Um die üppigen Hilfsgelder auszunützen, legen sich Flottenbesitzer immer mehr Schiffe zu und verschlimmern damit die Überfischung der Weltmeere weiter. Nach Angaben der Welternährungsorganisation (FAO) sind bereits ein Drittel aller Meeresbestände überfischt, weitere fast 60 Prozent sind an der Grenze ihrer Belastbarkeit angelangt. «Es ist höchste Zeit, dass etwas passiert», sagt Remi Parmentier, Direktor der Öko-Beratungsfirma The Verda Group: «Auch die Glaubwürdigkeit der Welthandelsorganisation (WTO) steht auf dem Spiel.»
«Ziele für nachhaltige Entwicklung»
Das Thema steht bei der derzeitigen WTO-Ministertagung in Buenos Aires ganz oben auf der Tagesordnung: Schliesslich haben die Mitgliedsstaaten der Vereinten Nationen bei der Verabschiedung der «Ziele für nachhaltige Entwicklung» vor zwei Jahren versprochen, die Fischereisubventionen bis zum Jahr 2020 gänzlich abzuschaffen.
Dass das tatsächlich geschieht, ist allerdings unwahrscheinlich. Denn neben den USA suchen auch Südkorea, Indien und die Philippinen einen Bann der Subventionen zu verhindern – und die Ministerrunde der WTO ist bei Entscheidungen auf Konsens angewiesen. Zumindest sollten die Handelsminister eine Einschränkung der Subventionen beschliessen, fordert die Vorsitzende der Meeresschutzorganisation Mundus maris, Cornelia Nauen: dass wenigstens jene Schiffe von der staatlichen Förderung ausgeschlossen werden, die bei «illegaler, nicht regulierter oder nicht dokumentierter Fischerei» erwischt worden sind.
Kaum Fortschritte in Sicht
Doch nicht einmal diesem Vorschlag meinen einige Staaten wie Indien zustimmen zu können. Weswegen die WTO-Beamten schon froh wären, wenn bei der Ministerrunde in Argentinien wenigstens eine Fortsetzung der Gespräche vereinbart würde. Die Verhandlungsrunde ist bis Mittwoch angesetzt.

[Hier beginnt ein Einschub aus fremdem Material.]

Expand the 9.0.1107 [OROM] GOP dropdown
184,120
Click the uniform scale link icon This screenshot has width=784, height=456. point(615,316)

Auch in anderen Handelsfragen, wie etwa Abbau von Subventionen in der Landwirtschaft, erwarten Beobachter keine substanzielle Fortschritte. Grundsätzlich steht der Ansatz der WTO, in multilateralen Abkommen Handelshemmnisse abzubauen, zur Diskussion. Schon seit Jahren gibt es bei der 2001 gestarteten Doha-Runde kaum Fortschritte. Bundesrat Johann Schneider-Ammann warnte daher gar vor Beginn der Beratungen, dass das WTO-System «in Gefahr» sei.